Endoscopic Placement of an Intraluminal Stent for the Treatment of a Grade IV Tracheal Collapse in a Dog
André L. Selmi, DVM, MS, PhD; Tatiane M. Ferrarias, DVM; Adriana T. Nishyia, DVM, MS; Cláudio A. Moura, DVM, MS; Adriani Provasi, DVM, MS; Franz N. Yoshitoshi, DVM, MS; Fernanda A.B. Auler, DVM; Luciano Pereira, DVM, MS; Ana C. Teixeira
Tracheal collapse is a common cause of dyspnea in toy breeds and treatment varies from conservative management to intra or extra-luminal surgical stenting of the collapsed segment. The authors describe the use of a non-covered nitinol stent in a toy poodle with a grade IV tracheal collapse. The dog was presented with an abdominal breathing pattern, cyanosis, systolic murmur in the mitral focus and eventual syncope. Radiographs during inspiration and expiration confirmed the collapse from the cervicothoracic region to the mainstem bronchi. Conservative management consisting of aminophylline, prednisone and chondroitin sulphate had been administered for 18 months prior to presentation with no clinical improvement. Enalapril maleate was given to the dog the week before endoscopic surgery.
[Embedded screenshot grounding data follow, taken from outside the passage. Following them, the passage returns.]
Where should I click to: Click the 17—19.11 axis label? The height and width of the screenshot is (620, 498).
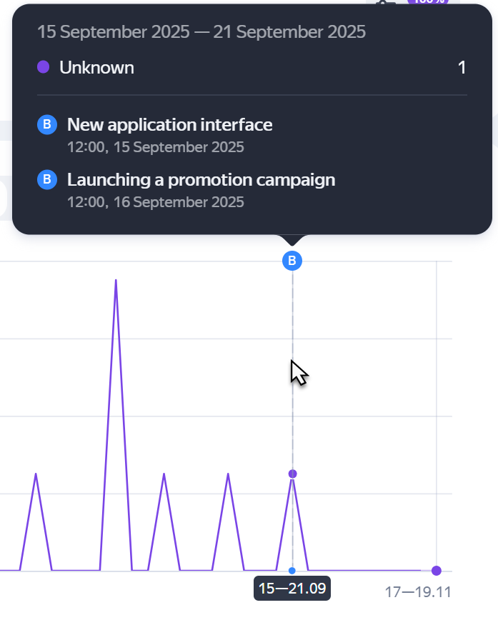(418, 592)
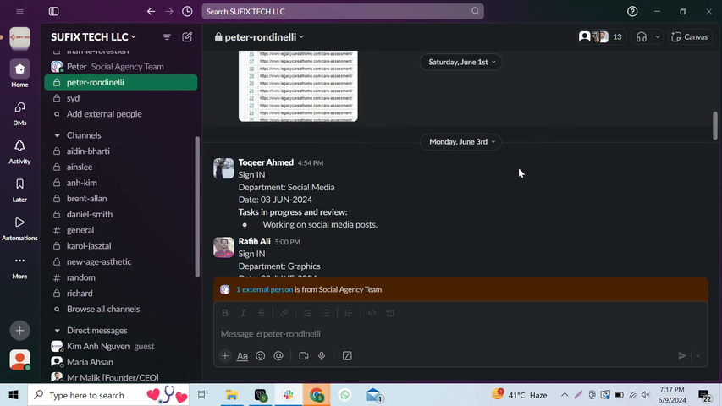Toggle the Aa formatting visibility button

(x=242, y=356)
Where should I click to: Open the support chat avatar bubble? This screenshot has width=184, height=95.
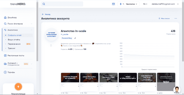coord(177,90)
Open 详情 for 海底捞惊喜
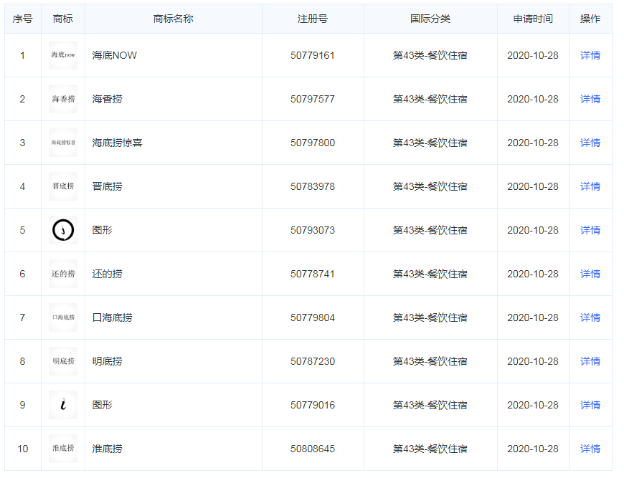Viewport: 624px width, 478px height. pos(590,142)
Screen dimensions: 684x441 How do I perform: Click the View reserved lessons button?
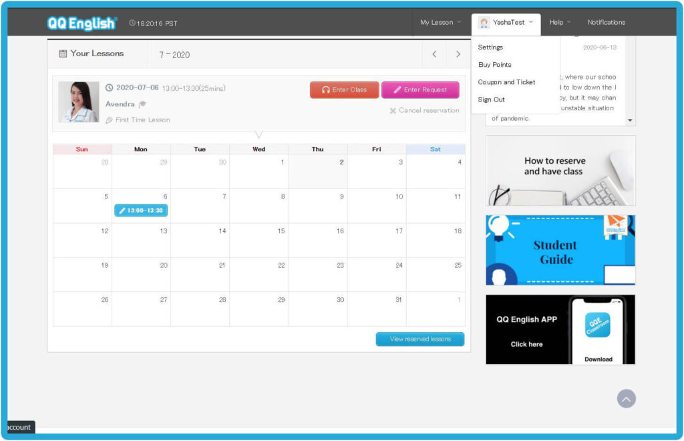point(419,339)
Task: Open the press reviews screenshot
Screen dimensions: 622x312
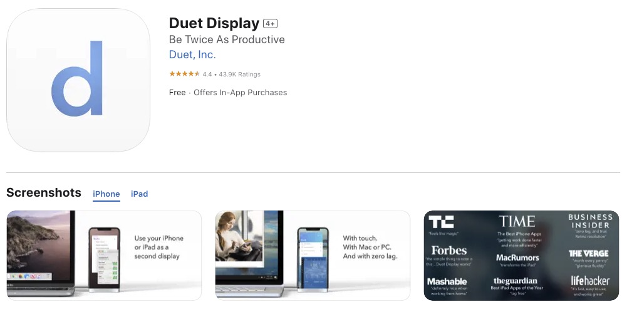Action: pos(521,255)
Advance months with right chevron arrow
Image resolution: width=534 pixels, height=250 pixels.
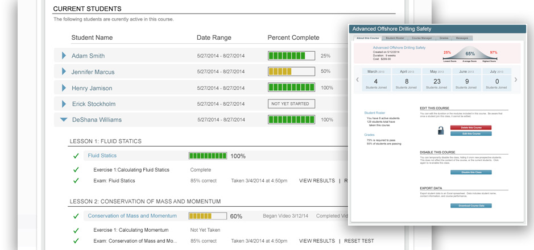click(516, 80)

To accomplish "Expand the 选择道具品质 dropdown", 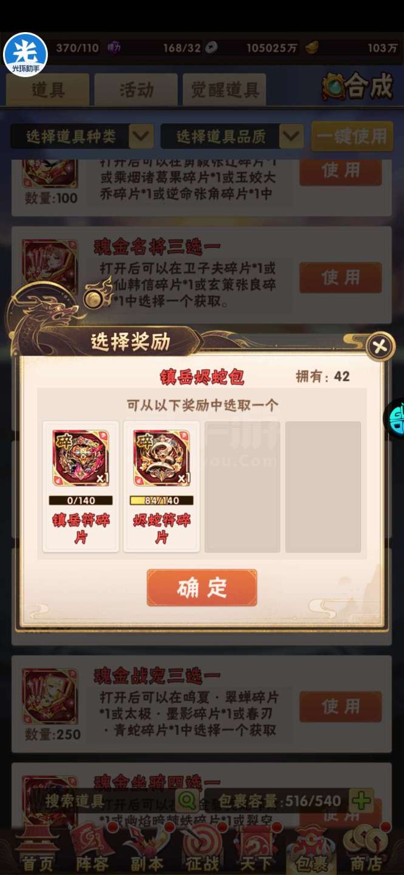I will point(232,137).
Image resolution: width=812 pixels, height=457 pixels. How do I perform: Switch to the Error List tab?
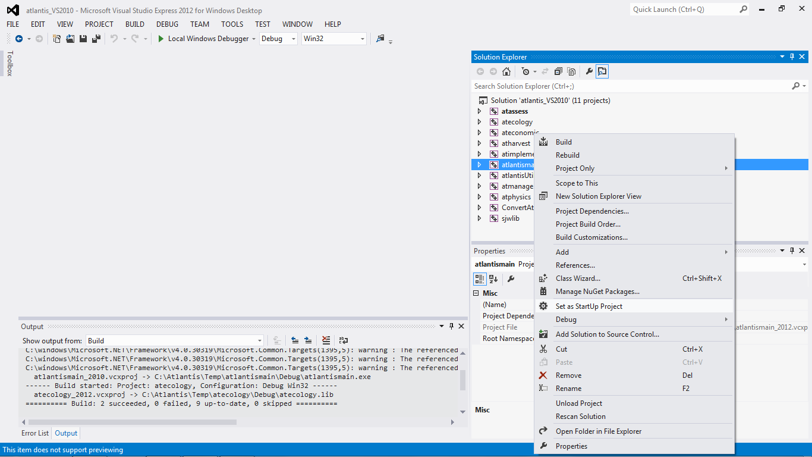tap(35, 433)
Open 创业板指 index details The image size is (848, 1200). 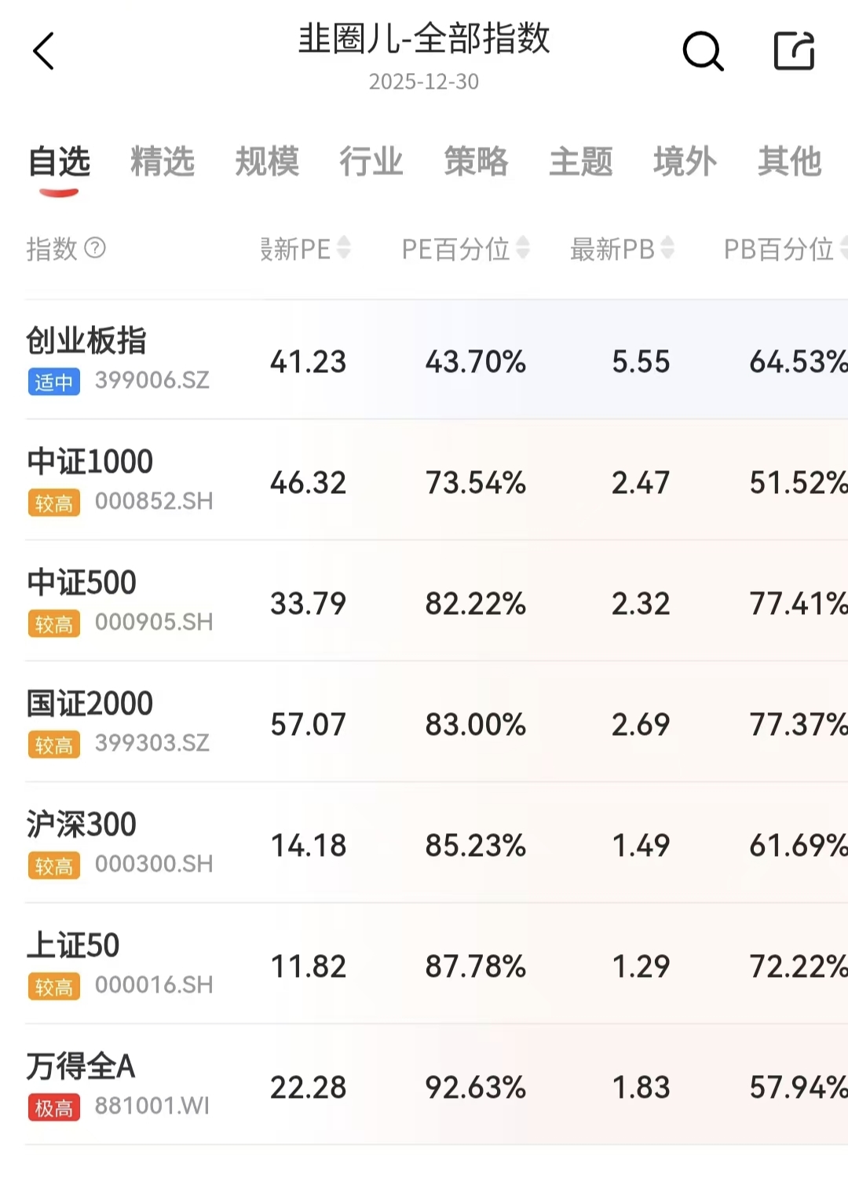[86, 342]
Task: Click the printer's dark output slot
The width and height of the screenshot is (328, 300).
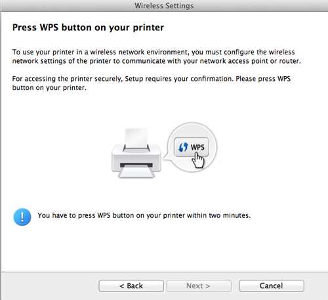Action: pos(136,165)
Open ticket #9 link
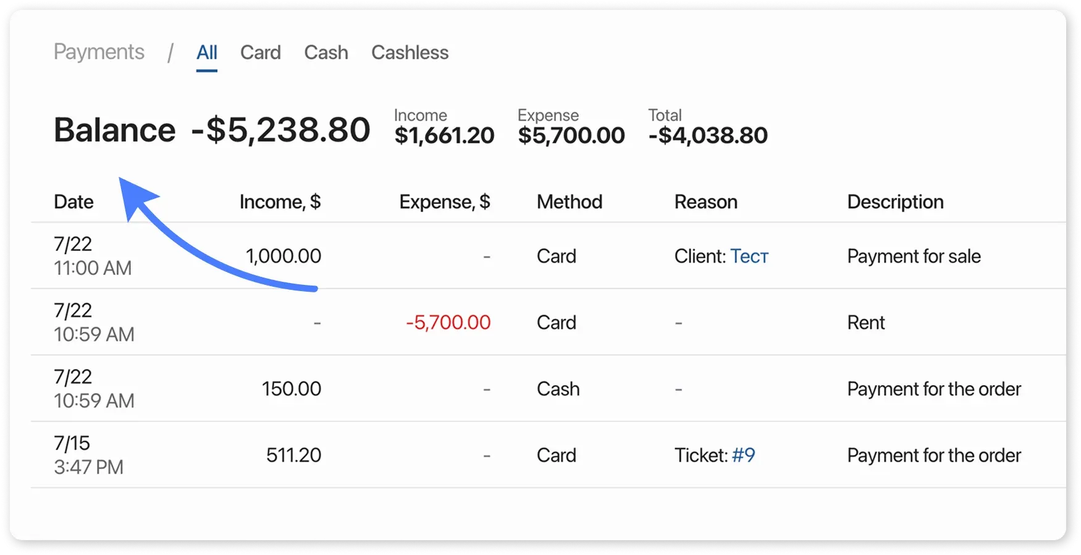The image size is (1081, 555). point(743,455)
General anesthesia was induced with fentanyl and etomidate and maintained with isoflurane delivered via a face mask. A 10mm X 80 mm biliary stent was delivered under endoscopic visualization of the collapsed segment and radiographies were taken to determine the exact location of the device. The dog made an uneventful recovery and a marked improvement was observed in the breathing pattern. Prednisone and amoxicilline-clavulanate was administered for 14 days postoperatively. Follow-up clinical and radiographic examination (2 months postop.) did not show dislodgement of the stent or worsening of the clinical signs, but the dog showed eventual coughing after excitement episodes. The authors conclude that the non-covered nitinol stent may be an alternative technique for treatment of severe cases of tracheal collapse.